WHAT THE TASK REQUIRES: In the records that follow, the lines from the one containing "Политика (618, 2299)" to the one containing "Нижний Новгород —", inclusive, are to be given again exactly.

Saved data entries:
=-=-=
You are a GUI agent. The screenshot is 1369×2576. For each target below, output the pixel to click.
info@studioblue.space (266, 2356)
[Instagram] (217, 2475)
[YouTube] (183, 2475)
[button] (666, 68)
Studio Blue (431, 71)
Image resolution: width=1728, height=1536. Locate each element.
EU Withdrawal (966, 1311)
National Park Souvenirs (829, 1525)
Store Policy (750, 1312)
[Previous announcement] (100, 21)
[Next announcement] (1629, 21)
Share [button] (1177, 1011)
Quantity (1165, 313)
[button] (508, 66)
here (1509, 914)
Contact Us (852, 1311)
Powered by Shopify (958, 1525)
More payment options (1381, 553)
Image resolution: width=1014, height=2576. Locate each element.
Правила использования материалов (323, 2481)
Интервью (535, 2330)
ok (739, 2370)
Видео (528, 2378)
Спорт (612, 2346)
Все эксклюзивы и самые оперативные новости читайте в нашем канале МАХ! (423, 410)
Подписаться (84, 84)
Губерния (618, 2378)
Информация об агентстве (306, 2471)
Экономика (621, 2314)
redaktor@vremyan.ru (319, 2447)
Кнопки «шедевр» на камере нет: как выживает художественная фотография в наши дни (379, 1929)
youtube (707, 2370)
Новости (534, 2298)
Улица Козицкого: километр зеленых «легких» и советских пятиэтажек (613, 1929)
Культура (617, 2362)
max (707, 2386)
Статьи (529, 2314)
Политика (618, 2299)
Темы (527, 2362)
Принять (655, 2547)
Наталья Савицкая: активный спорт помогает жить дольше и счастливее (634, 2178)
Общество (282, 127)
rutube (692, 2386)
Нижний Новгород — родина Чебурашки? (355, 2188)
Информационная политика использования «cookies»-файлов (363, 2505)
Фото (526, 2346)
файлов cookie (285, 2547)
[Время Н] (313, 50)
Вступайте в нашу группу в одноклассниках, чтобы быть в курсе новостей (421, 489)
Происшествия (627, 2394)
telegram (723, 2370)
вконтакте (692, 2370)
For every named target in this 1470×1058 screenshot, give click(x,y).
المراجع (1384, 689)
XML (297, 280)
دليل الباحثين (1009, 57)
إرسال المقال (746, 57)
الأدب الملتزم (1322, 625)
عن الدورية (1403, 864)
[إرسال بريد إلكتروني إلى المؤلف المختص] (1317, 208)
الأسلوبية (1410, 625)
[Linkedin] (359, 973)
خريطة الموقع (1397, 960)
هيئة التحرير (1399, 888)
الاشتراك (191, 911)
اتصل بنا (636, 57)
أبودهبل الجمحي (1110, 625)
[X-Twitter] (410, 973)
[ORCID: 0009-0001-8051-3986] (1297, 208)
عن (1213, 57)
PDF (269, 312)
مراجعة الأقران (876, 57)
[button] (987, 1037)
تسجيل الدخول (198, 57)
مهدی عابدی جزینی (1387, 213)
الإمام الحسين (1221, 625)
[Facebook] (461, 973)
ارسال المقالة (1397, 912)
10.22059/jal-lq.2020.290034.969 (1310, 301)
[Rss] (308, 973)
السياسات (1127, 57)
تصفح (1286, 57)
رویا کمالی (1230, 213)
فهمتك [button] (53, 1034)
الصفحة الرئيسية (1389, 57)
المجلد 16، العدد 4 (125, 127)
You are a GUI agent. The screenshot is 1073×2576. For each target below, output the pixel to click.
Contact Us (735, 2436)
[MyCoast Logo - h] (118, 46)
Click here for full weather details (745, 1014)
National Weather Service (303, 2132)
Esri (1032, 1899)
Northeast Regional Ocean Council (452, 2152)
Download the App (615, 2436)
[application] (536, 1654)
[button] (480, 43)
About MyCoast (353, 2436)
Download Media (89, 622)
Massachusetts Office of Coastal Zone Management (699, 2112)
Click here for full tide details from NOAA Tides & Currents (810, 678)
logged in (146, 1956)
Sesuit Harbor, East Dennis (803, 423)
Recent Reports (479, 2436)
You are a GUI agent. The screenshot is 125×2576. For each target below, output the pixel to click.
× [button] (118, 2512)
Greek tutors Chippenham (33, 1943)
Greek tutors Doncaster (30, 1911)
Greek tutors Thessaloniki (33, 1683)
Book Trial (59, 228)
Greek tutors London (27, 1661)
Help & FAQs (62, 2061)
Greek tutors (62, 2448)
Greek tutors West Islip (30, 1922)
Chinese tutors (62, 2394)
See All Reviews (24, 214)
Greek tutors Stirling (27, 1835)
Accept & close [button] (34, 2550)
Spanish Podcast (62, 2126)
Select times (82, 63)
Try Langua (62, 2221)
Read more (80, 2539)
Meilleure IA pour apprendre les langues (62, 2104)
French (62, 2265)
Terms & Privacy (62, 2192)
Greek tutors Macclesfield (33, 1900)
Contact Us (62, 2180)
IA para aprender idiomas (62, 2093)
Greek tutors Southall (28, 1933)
=-=-=
SOLUTION BELOW:
Политика (618, 2299)
Темы (527, 2362)
Принять (655, 2547)
Наталья Савицкая: активный спорт помогает жить дольше и счастливее (634, 2178)
Общество (282, 127)
rutube (692, 2386)
Нижний Новгород — родина Чебурашки? (355, 2188)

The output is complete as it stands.